The ABA takes no position on the death penalty itself, but it began calling for a moratorium on executions in 1997 so legal questions could be worked out.

The group's most recent review of death penalty systems in eight states -- including Florida -- was done by teams of local legal experts who used standards developed by the ABA as a means of measuring the fairness of each state's death penalty.

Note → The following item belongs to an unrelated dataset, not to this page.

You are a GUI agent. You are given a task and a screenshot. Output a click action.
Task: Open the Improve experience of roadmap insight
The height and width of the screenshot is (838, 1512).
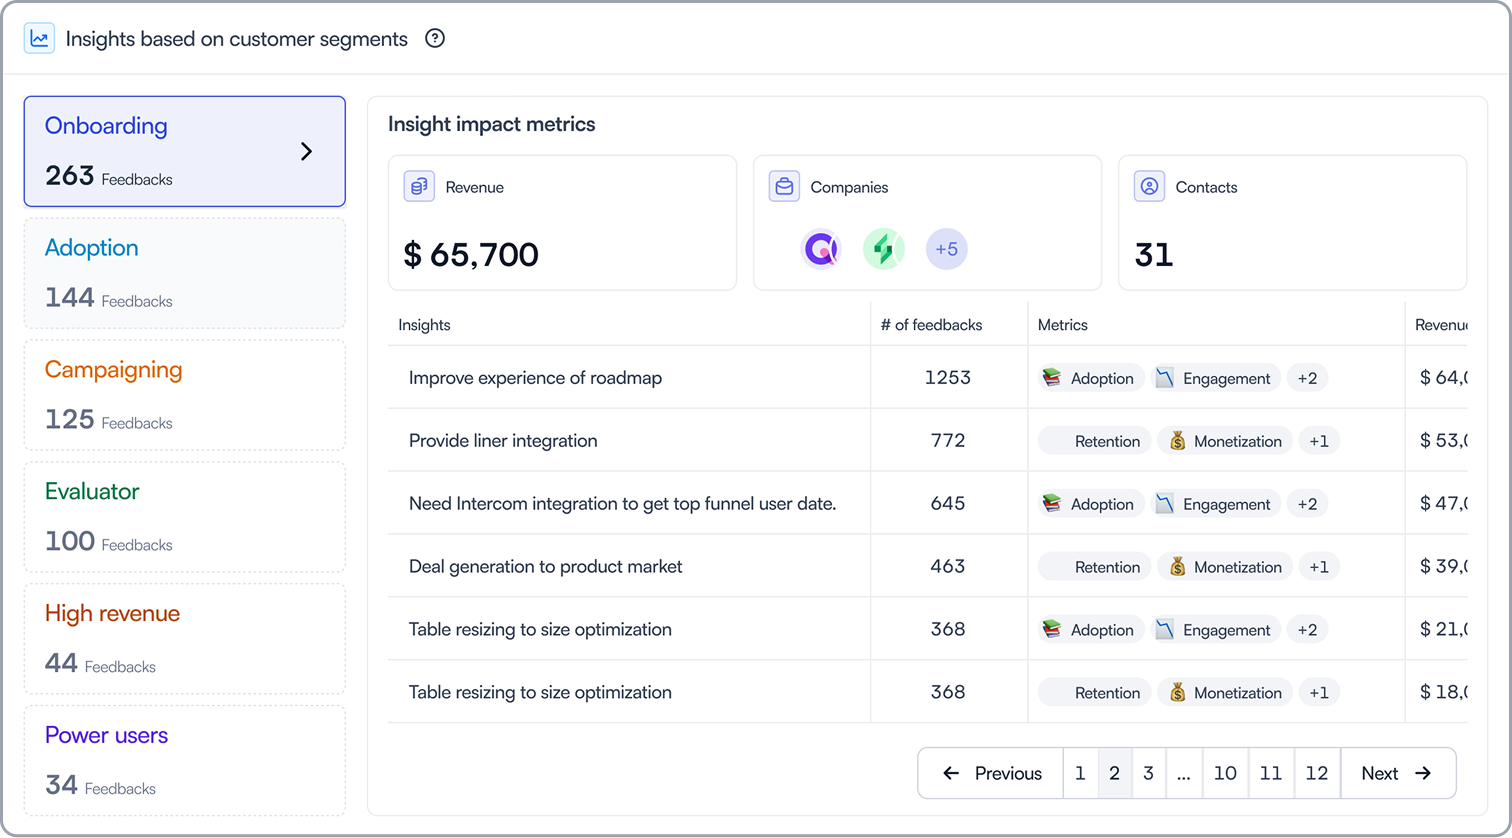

According to the report, which is being released at a press conference Monday, each state appeared to have ``significant racial disparities in imposing the death penalty, particularly associated with the race of the victim.''

The report also charges that states often do not have policies in place to ensure that lawyers representing people with mental retardation or mental illness 'fully appreciate the significance of their clients' mental disabilities.''

The states examined include Alabama, Arizona, Florida, Georgia, Indiana, Ohio, Pennsylvania and Tennessee. The team that studied the system in Florida, as well as those in Arizona and Pennsylvania, did not call for a moratorium in those states. But the group is calling for a nationwide ban for death penalty systems to be reviewed.

The report claims Florida falls short in several areas, including failing to ensure that the rights of mentally ill persons are protected during police interrogations.

Florida stopped executions last year after a condemned inmate, Angel Diaz, took 34 minutes to die -- twice the usual time -- when executioners missed a vein.

Gov. Charlie Crist lifted the ban last August after the state changed its execution procedures, including requiring additional training. Mark Dean Schwab, 38, is scheduled to die Nov. 15 for the rape and murder of an 11-year-old.

Schwab and convicted murderer Ian Deco Lightbourne, though, are appealing, arguing that the state's new procedures do not fix the problems revealed by Diaz's execution.